The ongoing transactions between Hainan and ASEAN countries made 1.64 billion yuan ($254 million), and 385 million yuan ($60 million) came from direct investment.
A pilot program for foreign trade in Chinese currency was launched back in 2009, initially covering Shanghai and four other cities in China’s southern Guangdong province. Beijing later increased the number of regions where the program worked to 20, including the province of Hainan. The initiative was aimed at cutting foreign exchange risks, ensuring pricing transparency and enabling Chinese suppliers who do not have access to foreign currencies to trade with foreign firms.
Under the program, China’s foreign trade partners can issue a letter of credit in yuan with a Chinese bank and then carry out transactions in the local currency freely.

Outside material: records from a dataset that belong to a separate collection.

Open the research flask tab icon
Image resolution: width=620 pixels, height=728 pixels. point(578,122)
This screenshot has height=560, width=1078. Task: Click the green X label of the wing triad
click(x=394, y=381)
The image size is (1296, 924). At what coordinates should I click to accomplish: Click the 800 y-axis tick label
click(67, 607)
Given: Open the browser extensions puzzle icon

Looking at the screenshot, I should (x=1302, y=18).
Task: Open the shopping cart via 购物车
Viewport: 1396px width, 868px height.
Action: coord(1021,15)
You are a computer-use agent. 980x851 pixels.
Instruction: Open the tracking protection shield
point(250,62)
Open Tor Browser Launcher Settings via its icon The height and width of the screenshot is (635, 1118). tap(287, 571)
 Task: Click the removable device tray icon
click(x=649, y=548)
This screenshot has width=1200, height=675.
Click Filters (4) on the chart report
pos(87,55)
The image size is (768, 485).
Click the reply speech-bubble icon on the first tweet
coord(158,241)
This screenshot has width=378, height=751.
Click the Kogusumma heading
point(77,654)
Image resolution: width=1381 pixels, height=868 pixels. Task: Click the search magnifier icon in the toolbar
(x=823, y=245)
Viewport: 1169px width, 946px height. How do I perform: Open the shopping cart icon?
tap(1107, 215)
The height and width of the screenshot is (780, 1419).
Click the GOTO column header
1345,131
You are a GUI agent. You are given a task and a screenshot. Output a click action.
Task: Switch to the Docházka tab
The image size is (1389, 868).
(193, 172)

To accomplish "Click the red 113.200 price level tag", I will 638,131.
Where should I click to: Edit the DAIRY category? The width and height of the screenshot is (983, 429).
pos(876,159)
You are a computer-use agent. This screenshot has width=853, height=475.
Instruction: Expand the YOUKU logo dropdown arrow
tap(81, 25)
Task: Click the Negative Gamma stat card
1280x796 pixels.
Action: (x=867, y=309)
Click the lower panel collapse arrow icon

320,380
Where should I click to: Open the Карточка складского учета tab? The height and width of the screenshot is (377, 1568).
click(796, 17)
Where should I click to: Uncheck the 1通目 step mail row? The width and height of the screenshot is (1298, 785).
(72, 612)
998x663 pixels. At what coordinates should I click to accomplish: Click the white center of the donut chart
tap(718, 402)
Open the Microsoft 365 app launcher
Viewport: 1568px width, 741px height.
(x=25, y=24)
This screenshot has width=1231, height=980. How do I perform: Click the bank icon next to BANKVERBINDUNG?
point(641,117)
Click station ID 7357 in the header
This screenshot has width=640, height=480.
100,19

Hainan is China’s southernmost province and has a geographical advantage in dealings with ASEAN countries, namely Brunei, Cambodia, Indonesia, Laos, Malaysia, Myanmar, the Philippines, Singapore, Thailand and Vietnam.
Beijing has been stepping up efforts to boost Hainan’s economic development in recent years, creating a pilot free trade zone and port on the island in 2018. In the most recent development, the province’s authorities updated cross-border trade in services regulation, effectively becoming the first Chinese region to allow foreign firms to carry out commercial activity under the same rules as Chinese ones. The Chinese Ministry of Commerce unveiled the new regulation last week.